Heading for a sweep of the villages in the Brentwood area I had very low expectations but was pleasantly surprised by this visit.

All Saints is fairly unprepossessing but does house four good windows, two by Reginald Bell and two by his son Michael Farrar-Bell. The interior has been much restored following the detonation in 1940 of a land mine which badly damaged the south side of the church, the nave roof, the stained glass and tracery and the belfry and little else of interest remains. The belfry, which Pevsner calls 'The most interesting part' is sadly locked.

ALL SAINTS. The most interesting part of the church is the belfry. Square ground floor with four posts set so as to form a Greek cross with four small corner spaces. The W arm serves as the entrance to the church. It has a doorway with three tracery panels over. The N and S arms have one three-light traceried wooden window each. The tracery differs slightly. The centre is braced from N to S as well as E to W. The arms have N-S braces. Trellis-strutting above from E to W and N to S. The upper part of the belfry has a stirrup on the E side. Tall bell-stage and tall thin broach spire. The weatherboarding is dark and vertical below, white and horizontal above. Of timber also the S porch, with six ogee-arched openings on the W and E sides. The doorway has blank panel tracery above. The church itself is of less architectural interest. The E chapel of the aisle and the chancel are of 1848. The front of the S aisle is heavily renewed. N arcade inside of three bays with octagonal piers and double-hollow-chamfered arches, that is C15. The chancel roof has recently been prettily painted, somewhat in the taste of Sir Charles Nicholson. - CHAIRS. In the chancel two richly carved late C17 chairs. - BRASS to Richard Twedye d. 1574, in armour.

Reginald Bell east window (1)

Reginald Bell south chancel window (1)

Michael Farrar-Bell south nave window (1)

Michael Farrar-Bell south nave window (8)

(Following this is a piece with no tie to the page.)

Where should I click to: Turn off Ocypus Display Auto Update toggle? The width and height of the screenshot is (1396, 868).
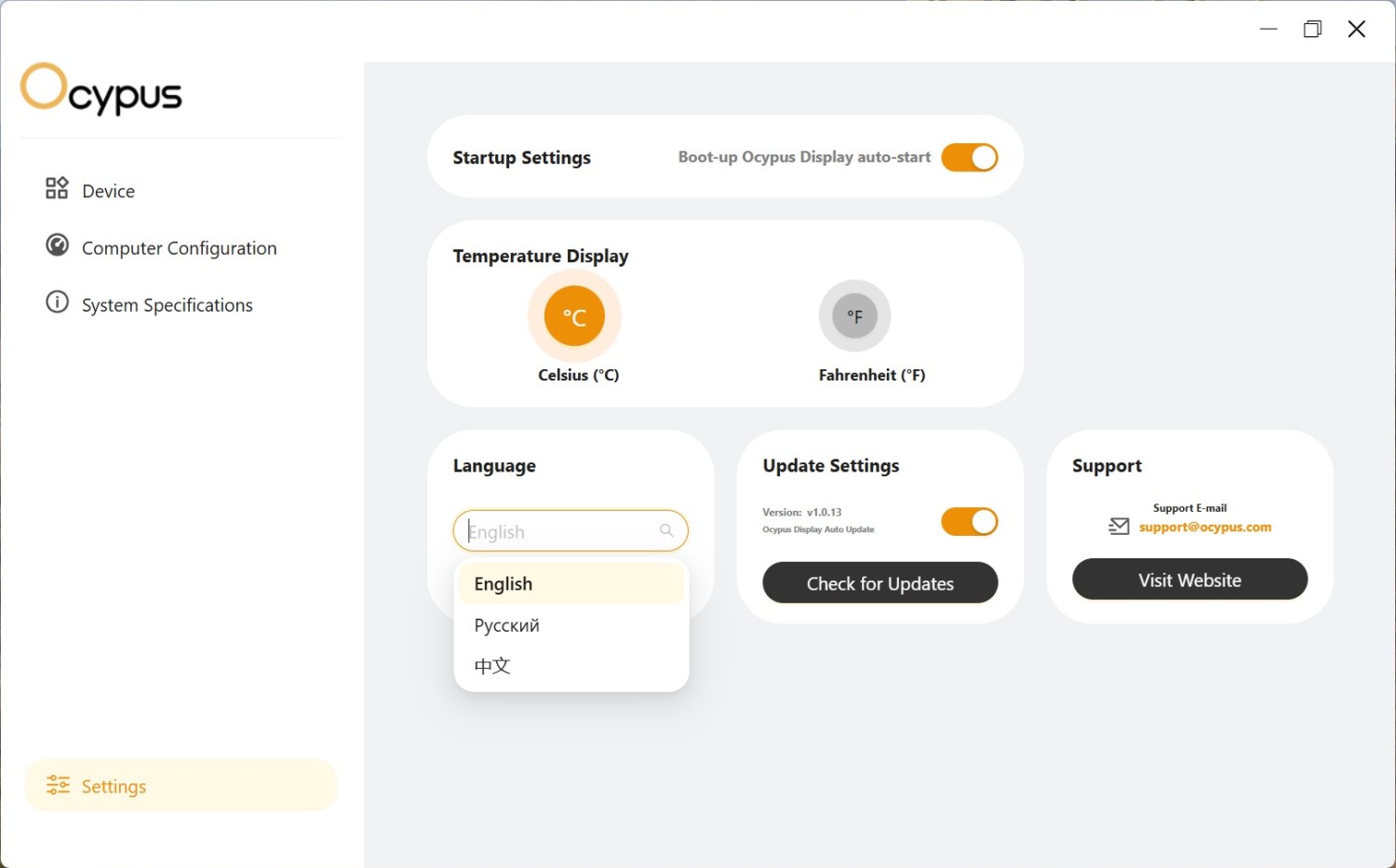[969, 522]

STOCK. On the hills between Chelmsford and Billericay, it has a pleasant green made bright on one side by the vivid red of a row of almshouses, and has at one end one of the most delightful timber spires in Essex. It rises on the belfry of the 14th century church, the belfry being also of wood, older than the church itself. Above the doorway of the belfry are three square windows with lovely tracery, and inside is one of those amazing timber constructions characteristic of this part of England. So huge are the curved beams that the biggest oaks in the forest must have been felled for them. The arrangement of the beams makes a pleasant design, all meeting in a grotesque boss.

The medieval masons were still extending the church in the 15th century, adding an aisle and leaving us the quaint round face of a monk looking down on it. There are four poppyheaded bench-ends from the pews of that period. On the wall behind the pulpit is the brass portrait of Richard Twedye in his 16th century armour, set in an old altar stone with two consecration crosses. It was he who built the almshouses on the green, as a comfort for the declining years of four knights fallen on hard times.